▶ _What needs to be done_
Your task is to give the entries back exactly, leaving nothing out.

Collection entries
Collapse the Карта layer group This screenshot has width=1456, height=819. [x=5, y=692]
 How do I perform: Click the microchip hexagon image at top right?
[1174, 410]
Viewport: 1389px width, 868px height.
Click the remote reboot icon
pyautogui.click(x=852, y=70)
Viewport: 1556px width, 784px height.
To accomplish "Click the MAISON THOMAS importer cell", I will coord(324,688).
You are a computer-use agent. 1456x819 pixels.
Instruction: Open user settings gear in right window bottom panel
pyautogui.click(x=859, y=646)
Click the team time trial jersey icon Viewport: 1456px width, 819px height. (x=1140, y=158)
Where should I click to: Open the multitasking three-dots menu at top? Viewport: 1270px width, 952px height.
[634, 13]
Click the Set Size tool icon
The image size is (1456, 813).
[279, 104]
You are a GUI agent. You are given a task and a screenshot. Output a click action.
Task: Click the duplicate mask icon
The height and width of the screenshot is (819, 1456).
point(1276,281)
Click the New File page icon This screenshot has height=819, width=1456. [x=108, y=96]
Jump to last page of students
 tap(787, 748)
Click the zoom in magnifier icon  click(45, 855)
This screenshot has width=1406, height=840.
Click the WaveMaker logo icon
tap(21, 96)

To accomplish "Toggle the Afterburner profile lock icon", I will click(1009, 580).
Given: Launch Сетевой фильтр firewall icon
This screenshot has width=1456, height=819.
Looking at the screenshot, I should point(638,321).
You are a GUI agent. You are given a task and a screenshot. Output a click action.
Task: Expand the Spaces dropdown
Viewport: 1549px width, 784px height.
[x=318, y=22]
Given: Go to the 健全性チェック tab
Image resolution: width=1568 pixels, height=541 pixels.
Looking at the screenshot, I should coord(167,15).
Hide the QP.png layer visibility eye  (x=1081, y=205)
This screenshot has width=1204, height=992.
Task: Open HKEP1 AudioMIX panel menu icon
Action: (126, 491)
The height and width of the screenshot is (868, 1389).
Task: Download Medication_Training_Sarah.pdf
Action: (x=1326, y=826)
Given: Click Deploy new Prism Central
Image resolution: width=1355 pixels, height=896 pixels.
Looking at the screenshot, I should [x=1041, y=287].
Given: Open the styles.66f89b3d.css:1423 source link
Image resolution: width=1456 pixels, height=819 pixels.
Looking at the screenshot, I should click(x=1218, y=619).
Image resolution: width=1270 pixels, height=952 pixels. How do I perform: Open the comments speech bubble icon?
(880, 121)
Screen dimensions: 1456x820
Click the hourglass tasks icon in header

▶ _Response to the exercise_
Collapse the Карта layer group This screenshot has width=1456, height=819. [x=5, y=692]
 How do I perform: Click the microchip hexagon image at top right?
[1174, 410]
Viewport: 1389px width, 868px height.
Click the remote reboot icon
pyautogui.click(x=852, y=70)
Viewport: 1556px width, 784px height.
To accomplish "Click the MAISON THOMAS importer cell", I will coord(324,688).
You are a computer-use agent. 1456x819 pixels.
Instruction: Open user settings gear in right window bottom panel
pyautogui.click(x=859, y=646)
Click the team time trial jersey icon Viewport: 1456px width, 819px height. (x=1140, y=158)
Where should I click to: Open the multitasking three-dots menu at top? Viewport: 1270px width, 952px height.
[634, 13]
Click the Set Size tool icon
The image size is (1456, 813).
[279, 104]
You are a GUI agent. You are given a task and a screenshot. Output a click action.
Task: Click the duplicate mask icon
The height and width of the screenshot is (819, 1456).
point(1276,281)
Click the New File page icon This screenshot has height=819, width=1456. [x=108, y=96]
Jump to last page of students
 tap(787, 748)
Click the zoom in magnifier icon  click(45, 855)
This screenshot has width=1406, height=840.
Click the WaveMaker logo icon
tap(21, 96)

To accomplish "Toggle the Afterburner profile lock icon", I will click(1009, 580).
Given: Launch Сетевой фильтр firewall icon
This screenshot has width=1456, height=819.
Looking at the screenshot, I should point(638,321).
You are a GUI agent. You are given a task and a screenshot. Output a click action.
Task: Expand the Spaces dropdown
Viewport: 1549px width, 784px height.
[x=318, y=22]
Given: Go to the 健全性チェック tab
Image resolution: width=1568 pixels, height=541 pixels.
Looking at the screenshot, I should coord(167,15).
Hide the QP.png layer visibility eye  (x=1081, y=205)
This screenshot has width=1204, height=992.
Task: Open HKEP1 AudioMIX panel menu icon
Action: (126, 491)
The height and width of the screenshot is (868, 1389).
Task: Download Medication_Training_Sarah.pdf
Action: (x=1326, y=826)
Given: Click Deploy new Prism Central
Image resolution: width=1355 pixels, height=896 pixels.
Looking at the screenshot, I should [x=1041, y=287].
Given: Open the styles.66f89b3d.css:1423 source link
Image resolution: width=1456 pixels, height=819 pixels.
Looking at the screenshot, I should click(x=1218, y=619).
Image resolution: width=1270 pixels, height=952 pixels. How do I perform: Open the comments speech bubble icon?
(880, 121)
Screen dimensions: 1456x820
Click the hourglass tasks icon in header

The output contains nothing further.